Outlined below are key principals that Management teams can use as a guide when instructing the business to develop robust financial forecasts to help navigate through the COVID-19 crisis.
- Simple – Complicated forecast models are not practical in a rapidly changing environment. Following a traditional model structure – inputs, calculations and outputs – will make it easier for third parties, such as lenders or their advisors to review and understand.
- Dynamic – Forecasts with clearly articulated assumptions that are simple to update, review and adjust for different scenarios.
- Strategic options and scenarios – It is important to understand and model the impact on cash flow and funding requirements under varying scenarios of revenue, margins and costs. Setting out different strategic options helps to understand the range of potential outcomes and timing of impacts.
- Start with what’s known – Some costs should be predictable and are a logical starting point for any forecasting exercise. Consider what can be removed, deferred or reduced, particularly in situations where revenue has fallen.
- Translates to cash – The forecast should translate earnings into cash through modelling the working capital, financing and other balance sheet movements. A robust approach to this is essential to ensure that all liabilities are correctly captured and to provide greater confidence in the cash flow projections.
- Funding requirement – Determine the expected ‘funding requirement’ under the various scenarios and options to mitigate funding concerns through negotiating discounts, deferrals or temporary extensions to trading terms with suppliers.
- Weekly, or daily if cash is tight – It is important to look at intra-month information in situations where cash flow is tight. At least for the short-term, weekly (and sometimes daily) forecasts will give you the extra level of detail required to better understand the timing of peak funding requirements, and to closely monitor actual performance and allow for faster decision-making.

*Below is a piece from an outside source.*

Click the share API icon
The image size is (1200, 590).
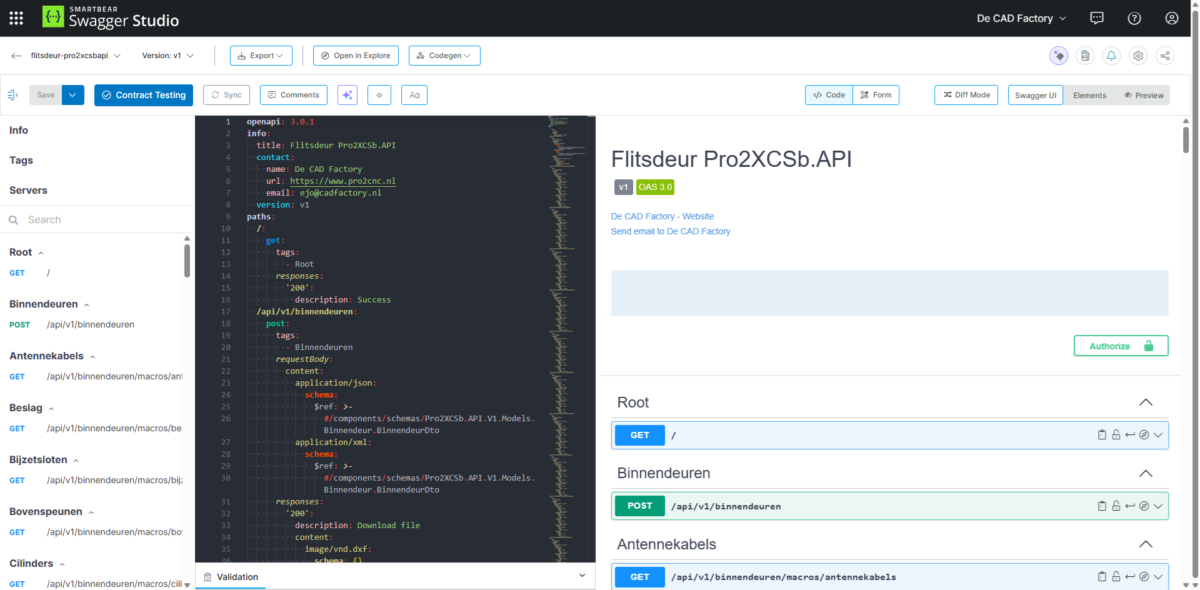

- Comparable – Integrating forecasts with management reporting will allow for an easier comparison of actual and projected performance. It is helpful when stress-testing assumptions under different scenarios and when measuring performance or cash flow against recent run-rates.
- Actions – Following the assessment of each scenario and management determining short and long term objectives, it is critical that actions required by the business be implemented and accountability maintained through reporting channels.
The challenge in navigating through a period of uncertainty is to be able to quickly adopt practical measures and consider broader industry and market factors that can assist management with its decision-making. Being able to access the insights from what we are seeing across different industries is valuable and provides the independent lens to assist management and test assumptions.